Dr. Raymond L. Hintz and his colleagues studied 80 children who received the drug for as long as 10 years. They reported in Thursday’s New England Journal of Medicine that individual results varied, that 20% of the children received no benefit at all, and that the average increase over predicted adult heights was only 2 inches. Hintz and colleagues observed no side effects from the drugs, however.
Transplants Successful in ‘Bubble Boy’ Patients
Severe combined immunodeficiency disease--the so-called “bubble boy disease,” named after a Texas youth who lived in a germ-free environment for 12 years before succumbing to the rare genetic disorder--can be successfully treated with bone marrow transplants, according to Duke University physicians.
The patients lack an enzyme that is required for their immune system to function, and are thus highly susceptible to infectious diseases.

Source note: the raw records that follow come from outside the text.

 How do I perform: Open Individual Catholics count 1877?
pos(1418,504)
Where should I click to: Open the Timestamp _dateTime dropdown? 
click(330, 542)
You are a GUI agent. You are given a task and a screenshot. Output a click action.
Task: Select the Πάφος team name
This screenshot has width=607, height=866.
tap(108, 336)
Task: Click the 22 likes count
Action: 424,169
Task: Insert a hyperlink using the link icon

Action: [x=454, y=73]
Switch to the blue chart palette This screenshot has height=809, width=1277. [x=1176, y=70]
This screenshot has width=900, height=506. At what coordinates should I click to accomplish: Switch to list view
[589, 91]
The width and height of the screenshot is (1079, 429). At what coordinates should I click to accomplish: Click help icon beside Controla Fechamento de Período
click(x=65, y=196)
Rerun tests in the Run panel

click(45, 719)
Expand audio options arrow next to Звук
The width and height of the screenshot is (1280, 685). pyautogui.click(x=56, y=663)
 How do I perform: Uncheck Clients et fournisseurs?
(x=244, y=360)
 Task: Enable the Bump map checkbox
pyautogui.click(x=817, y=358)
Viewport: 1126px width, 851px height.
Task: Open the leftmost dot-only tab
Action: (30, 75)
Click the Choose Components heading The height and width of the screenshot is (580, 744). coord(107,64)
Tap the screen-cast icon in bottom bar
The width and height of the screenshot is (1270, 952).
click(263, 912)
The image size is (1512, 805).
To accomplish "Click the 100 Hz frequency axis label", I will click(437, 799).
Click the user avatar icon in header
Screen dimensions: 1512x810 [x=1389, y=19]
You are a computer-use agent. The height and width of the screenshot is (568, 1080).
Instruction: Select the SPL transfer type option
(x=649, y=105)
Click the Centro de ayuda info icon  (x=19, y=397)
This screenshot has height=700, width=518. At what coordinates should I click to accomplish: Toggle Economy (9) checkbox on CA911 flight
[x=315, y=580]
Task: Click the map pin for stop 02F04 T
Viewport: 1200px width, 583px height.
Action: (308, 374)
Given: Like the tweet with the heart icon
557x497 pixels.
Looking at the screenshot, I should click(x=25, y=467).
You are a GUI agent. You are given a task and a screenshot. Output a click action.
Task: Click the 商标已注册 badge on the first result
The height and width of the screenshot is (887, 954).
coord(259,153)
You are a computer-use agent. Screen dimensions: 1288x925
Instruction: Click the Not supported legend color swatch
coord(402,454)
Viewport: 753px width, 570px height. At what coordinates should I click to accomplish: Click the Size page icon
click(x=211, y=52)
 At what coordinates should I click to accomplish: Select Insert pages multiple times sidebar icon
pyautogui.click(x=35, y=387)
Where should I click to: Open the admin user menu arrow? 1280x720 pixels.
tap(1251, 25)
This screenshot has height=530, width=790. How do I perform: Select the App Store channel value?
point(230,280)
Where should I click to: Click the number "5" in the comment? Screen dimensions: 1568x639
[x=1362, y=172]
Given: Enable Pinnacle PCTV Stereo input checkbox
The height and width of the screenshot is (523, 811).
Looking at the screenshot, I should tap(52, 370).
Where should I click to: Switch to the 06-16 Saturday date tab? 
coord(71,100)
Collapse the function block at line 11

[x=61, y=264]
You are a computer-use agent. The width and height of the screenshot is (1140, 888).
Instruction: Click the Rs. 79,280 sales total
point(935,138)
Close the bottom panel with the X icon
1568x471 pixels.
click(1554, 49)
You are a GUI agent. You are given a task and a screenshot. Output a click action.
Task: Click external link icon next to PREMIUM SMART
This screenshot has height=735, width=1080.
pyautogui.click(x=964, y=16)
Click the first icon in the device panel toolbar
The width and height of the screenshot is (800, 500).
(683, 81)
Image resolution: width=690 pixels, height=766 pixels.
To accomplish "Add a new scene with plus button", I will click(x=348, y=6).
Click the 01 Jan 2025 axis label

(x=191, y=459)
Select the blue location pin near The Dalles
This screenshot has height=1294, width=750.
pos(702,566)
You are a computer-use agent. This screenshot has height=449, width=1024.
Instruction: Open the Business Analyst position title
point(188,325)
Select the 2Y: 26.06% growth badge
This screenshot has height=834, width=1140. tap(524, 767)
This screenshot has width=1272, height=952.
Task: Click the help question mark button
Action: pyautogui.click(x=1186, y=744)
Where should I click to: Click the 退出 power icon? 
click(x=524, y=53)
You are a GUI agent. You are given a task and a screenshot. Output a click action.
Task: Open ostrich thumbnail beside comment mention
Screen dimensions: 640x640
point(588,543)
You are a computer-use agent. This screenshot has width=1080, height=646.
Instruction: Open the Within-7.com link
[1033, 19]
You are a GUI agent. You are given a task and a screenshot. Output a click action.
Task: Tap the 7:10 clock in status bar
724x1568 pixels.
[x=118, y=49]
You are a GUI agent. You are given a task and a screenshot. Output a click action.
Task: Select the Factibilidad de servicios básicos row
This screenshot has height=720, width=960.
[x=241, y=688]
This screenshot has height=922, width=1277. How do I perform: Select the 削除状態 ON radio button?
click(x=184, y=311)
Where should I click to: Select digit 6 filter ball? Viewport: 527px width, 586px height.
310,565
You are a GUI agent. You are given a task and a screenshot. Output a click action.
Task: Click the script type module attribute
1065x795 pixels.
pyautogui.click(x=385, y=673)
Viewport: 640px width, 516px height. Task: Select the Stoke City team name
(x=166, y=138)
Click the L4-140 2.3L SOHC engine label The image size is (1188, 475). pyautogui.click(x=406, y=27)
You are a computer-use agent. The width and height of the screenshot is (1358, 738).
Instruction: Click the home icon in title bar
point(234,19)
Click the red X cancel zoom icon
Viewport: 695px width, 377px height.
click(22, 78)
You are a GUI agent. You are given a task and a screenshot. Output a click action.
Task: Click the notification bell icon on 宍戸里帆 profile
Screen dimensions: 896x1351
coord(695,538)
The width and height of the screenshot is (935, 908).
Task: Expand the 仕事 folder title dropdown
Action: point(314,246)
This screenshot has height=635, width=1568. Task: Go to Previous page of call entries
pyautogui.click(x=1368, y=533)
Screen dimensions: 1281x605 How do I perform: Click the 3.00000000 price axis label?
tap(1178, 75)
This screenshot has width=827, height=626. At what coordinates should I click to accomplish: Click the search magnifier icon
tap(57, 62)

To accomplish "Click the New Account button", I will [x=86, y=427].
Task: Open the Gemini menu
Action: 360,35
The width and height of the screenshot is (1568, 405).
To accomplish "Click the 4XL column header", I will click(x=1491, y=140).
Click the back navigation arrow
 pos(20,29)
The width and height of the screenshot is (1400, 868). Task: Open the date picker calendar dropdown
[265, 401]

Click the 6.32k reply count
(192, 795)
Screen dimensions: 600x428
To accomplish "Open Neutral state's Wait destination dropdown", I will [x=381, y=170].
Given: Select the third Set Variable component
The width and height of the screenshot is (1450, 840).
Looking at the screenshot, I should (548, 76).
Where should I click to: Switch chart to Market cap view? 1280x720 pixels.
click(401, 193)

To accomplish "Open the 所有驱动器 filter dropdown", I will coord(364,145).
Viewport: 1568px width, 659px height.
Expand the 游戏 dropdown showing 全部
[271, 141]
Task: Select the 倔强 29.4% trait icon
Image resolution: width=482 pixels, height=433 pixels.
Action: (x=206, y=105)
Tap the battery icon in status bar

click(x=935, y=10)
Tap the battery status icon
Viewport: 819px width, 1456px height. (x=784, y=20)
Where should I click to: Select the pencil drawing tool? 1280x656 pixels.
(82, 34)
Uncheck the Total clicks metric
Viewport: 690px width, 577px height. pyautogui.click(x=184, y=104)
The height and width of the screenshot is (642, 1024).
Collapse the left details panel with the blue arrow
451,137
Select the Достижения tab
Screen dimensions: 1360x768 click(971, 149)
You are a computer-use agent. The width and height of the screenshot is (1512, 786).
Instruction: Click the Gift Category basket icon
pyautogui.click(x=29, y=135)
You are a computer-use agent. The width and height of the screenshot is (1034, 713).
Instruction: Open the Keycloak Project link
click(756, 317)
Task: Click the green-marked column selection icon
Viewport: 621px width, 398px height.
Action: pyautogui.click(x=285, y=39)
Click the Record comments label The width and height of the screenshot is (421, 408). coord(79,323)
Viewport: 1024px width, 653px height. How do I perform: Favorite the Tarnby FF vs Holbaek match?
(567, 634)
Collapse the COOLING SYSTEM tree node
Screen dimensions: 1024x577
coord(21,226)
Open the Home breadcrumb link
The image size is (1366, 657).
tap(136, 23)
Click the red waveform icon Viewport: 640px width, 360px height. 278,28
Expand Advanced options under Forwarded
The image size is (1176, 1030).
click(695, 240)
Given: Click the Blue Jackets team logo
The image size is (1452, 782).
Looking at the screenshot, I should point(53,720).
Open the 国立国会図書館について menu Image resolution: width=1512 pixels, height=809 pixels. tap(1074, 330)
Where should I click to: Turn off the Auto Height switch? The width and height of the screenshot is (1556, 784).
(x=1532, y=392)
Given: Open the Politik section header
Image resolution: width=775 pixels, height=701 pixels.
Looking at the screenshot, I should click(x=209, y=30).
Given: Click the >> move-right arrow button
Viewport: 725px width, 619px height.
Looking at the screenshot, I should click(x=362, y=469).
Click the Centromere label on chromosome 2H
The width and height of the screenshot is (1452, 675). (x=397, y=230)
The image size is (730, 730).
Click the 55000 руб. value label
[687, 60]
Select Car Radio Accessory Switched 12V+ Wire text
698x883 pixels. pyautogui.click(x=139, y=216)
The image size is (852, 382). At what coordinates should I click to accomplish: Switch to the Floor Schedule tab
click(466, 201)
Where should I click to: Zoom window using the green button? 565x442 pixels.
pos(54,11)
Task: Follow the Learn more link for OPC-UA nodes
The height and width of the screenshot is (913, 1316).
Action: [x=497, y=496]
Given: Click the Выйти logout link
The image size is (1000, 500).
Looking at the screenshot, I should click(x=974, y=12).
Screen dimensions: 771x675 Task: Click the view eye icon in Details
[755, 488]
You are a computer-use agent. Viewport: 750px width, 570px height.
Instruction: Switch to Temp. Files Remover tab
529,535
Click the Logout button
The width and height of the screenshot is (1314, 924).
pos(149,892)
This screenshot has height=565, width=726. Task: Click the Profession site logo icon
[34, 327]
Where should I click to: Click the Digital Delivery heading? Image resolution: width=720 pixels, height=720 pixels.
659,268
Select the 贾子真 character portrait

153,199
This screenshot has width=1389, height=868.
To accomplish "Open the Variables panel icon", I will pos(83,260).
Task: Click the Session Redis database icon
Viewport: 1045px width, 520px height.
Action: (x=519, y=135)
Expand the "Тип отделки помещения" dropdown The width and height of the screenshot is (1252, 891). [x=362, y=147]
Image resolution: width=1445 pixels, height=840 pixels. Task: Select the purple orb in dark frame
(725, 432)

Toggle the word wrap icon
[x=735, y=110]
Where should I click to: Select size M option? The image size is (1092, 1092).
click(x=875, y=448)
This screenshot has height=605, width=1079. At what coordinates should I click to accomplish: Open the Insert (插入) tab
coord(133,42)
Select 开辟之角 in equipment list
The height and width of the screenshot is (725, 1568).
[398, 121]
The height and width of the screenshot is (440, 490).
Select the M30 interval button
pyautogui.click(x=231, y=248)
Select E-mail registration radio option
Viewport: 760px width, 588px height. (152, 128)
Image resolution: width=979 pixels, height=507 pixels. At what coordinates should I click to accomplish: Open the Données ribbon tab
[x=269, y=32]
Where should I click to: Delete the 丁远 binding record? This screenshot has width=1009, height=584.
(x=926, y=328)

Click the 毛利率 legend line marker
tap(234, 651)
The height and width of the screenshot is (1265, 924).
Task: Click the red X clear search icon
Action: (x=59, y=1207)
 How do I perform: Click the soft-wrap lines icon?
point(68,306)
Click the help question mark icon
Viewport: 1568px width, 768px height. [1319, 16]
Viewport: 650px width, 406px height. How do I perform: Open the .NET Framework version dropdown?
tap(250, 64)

Many die within the first year of life. The defect has been treated, with limited success, by gene therapy and by expensive treatment with a synthetic form of the enzyme.
Dr. Rebecca Buckley and her colleagues at the North Carolina university reported in Wednesday’s Journal of the American Medical Assn. that 21 of 22 babies with the disorder who received a bone marrow transplant from a family member by 3 1/2 months of age have survived and are partially or completely cured.
The treatment is less effective if given later, but still beneficial. Of 89 patients her team has treated, Buckley said, 72 are alive and faring well.
Low-Protein Diet Looks to Delay Kidney Dialysis
Kidney failure patients who adhere to a strict low-protein diet can delay the need for dialysis by as much as a year, according to a Johns Hopkins University study in the January Journal of the American Society of Nephrology. The study is in sharp contrast to current practice, which is to start dialysis earlier and earlier in patients with terminal kidney failure (meaning death will occur without dialysis or a transplant).
The diet consists mostly of fruits and vegetables, and excludes such high-protein foods as meat, fish, poultry, cheese and milk. Patients are given supplements containing essential amino acids that the human body cannot produce.
Dr. Mackenzie Walser and colleagues reported that the death rate among patients on the diet was 2.5%, compared with the 25% rate among patients on dialysis.
Anti-Ulcer Prilosec Is Top Worldwide Seller
The most popular medication in the world is the anti-ulcer, anti-acid drug called Prilosec, which had sales of $5.14 billion in 1998, making it the first drug to surpass the $5-billion mark. Prilosec was well ahead of the second-place contender, the anti-cholesterol drug Zocor, which had sales of $3.95 billion.
The antidepressant Prozac was third at $2.81 billion.
Altogether, about 25 drugs each surpassed $1 billion in sales. The greatly hyped drug Viagra, however, was well back in the pack, with sales of $788 million.
But Prilosec’s days in the lead are probably numbered, analysts say. Astra AB’s patent on the drug expires in 2001, paving the way for other companies to produce less-expensive generic versions. Other companies are also introducing new competitors that are likely to steal sales from Prilosec.